• WHAT THE EXERCISE ASKS: Search term "target": work out how many lines of the data below contain it, and answer with that number alone.

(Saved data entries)

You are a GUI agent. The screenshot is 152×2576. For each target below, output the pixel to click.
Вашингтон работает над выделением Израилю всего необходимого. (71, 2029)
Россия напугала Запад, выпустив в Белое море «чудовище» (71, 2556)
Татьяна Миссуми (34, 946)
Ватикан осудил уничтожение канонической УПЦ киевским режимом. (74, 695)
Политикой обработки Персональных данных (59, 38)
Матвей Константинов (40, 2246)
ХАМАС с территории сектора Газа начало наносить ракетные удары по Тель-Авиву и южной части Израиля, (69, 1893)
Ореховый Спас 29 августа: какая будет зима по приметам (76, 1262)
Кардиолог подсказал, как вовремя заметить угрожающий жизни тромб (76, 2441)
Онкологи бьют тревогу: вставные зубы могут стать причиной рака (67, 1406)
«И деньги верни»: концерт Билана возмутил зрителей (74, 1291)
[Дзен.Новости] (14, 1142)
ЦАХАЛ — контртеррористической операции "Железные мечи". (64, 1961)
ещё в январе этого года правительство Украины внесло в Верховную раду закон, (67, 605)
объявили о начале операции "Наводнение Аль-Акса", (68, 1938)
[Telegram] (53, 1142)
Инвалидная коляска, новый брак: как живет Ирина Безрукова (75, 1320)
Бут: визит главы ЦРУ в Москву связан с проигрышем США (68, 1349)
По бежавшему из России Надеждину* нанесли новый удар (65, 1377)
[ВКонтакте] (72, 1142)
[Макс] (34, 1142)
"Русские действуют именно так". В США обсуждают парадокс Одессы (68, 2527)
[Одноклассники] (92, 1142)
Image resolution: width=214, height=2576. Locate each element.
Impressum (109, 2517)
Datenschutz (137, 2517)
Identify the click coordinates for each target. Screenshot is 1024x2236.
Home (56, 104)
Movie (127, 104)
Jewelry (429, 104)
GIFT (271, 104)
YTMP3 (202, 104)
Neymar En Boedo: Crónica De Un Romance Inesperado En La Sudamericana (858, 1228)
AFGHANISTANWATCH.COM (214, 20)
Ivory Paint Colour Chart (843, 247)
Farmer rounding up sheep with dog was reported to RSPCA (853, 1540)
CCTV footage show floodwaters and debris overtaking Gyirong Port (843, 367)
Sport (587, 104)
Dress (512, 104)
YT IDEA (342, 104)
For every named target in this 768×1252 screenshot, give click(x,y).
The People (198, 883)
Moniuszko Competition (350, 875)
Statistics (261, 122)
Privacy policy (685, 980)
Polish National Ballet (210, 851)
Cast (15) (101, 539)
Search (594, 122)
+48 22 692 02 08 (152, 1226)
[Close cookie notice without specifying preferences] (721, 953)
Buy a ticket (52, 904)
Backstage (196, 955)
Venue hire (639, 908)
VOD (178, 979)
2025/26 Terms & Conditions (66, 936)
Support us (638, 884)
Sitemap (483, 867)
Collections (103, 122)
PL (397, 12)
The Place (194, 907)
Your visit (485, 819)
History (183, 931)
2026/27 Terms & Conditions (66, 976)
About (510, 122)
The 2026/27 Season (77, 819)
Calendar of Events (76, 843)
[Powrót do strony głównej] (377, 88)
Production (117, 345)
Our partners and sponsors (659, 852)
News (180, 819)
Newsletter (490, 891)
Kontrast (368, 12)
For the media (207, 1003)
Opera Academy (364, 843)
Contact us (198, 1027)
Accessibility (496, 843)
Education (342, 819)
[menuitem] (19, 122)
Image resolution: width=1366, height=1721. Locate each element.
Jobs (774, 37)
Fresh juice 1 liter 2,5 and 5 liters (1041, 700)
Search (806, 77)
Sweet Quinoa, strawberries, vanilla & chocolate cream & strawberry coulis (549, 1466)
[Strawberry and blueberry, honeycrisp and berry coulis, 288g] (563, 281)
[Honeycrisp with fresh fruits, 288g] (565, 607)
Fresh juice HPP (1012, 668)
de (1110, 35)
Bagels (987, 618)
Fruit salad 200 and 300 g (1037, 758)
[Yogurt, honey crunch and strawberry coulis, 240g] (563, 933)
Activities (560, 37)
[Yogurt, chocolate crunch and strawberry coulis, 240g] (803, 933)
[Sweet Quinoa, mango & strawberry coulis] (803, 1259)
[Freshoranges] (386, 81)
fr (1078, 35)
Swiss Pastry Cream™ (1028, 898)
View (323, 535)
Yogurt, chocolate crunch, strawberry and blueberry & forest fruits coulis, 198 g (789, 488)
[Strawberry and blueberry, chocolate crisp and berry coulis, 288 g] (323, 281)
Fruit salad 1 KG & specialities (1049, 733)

• RESULT BELOW: 3